- _Directions_
Write out every line of the entries below word for word, leaving out the pictures.

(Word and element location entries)
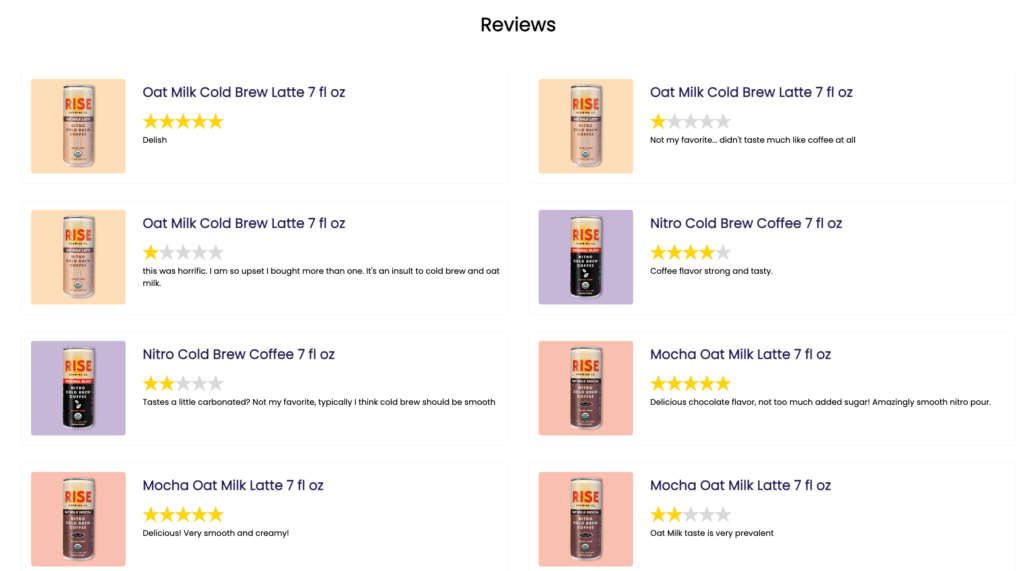
Task: Click the purple can thumbnail beside 'Tastes a little carbonated'
Action: coord(78,388)
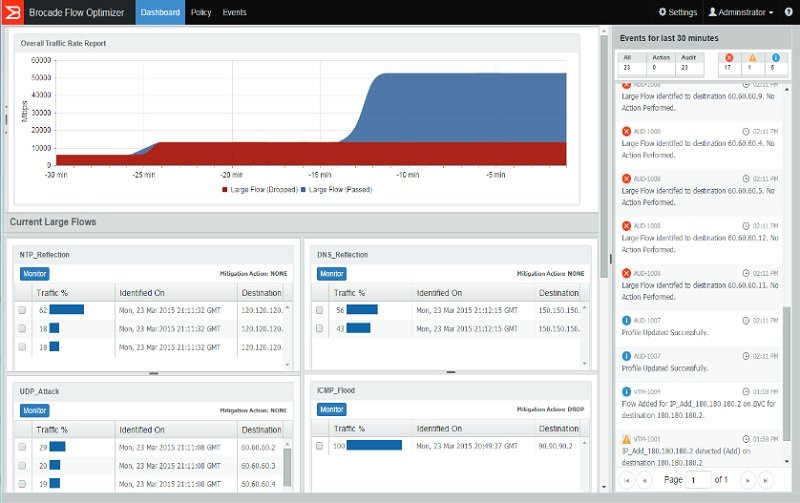Collapse the divider between NTP_Reflection and UDP_Attack
The height and width of the screenshot is (503, 800).
point(154,374)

- _The answer_
Task: Click the purple can thumbnail beside 'Tastes a little carbonated'
Action: coord(78,388)
Collapse the divider between NTP_Reflection and UDP_Attack
The height and width of the screenshot is (503, 800).
point(154,374)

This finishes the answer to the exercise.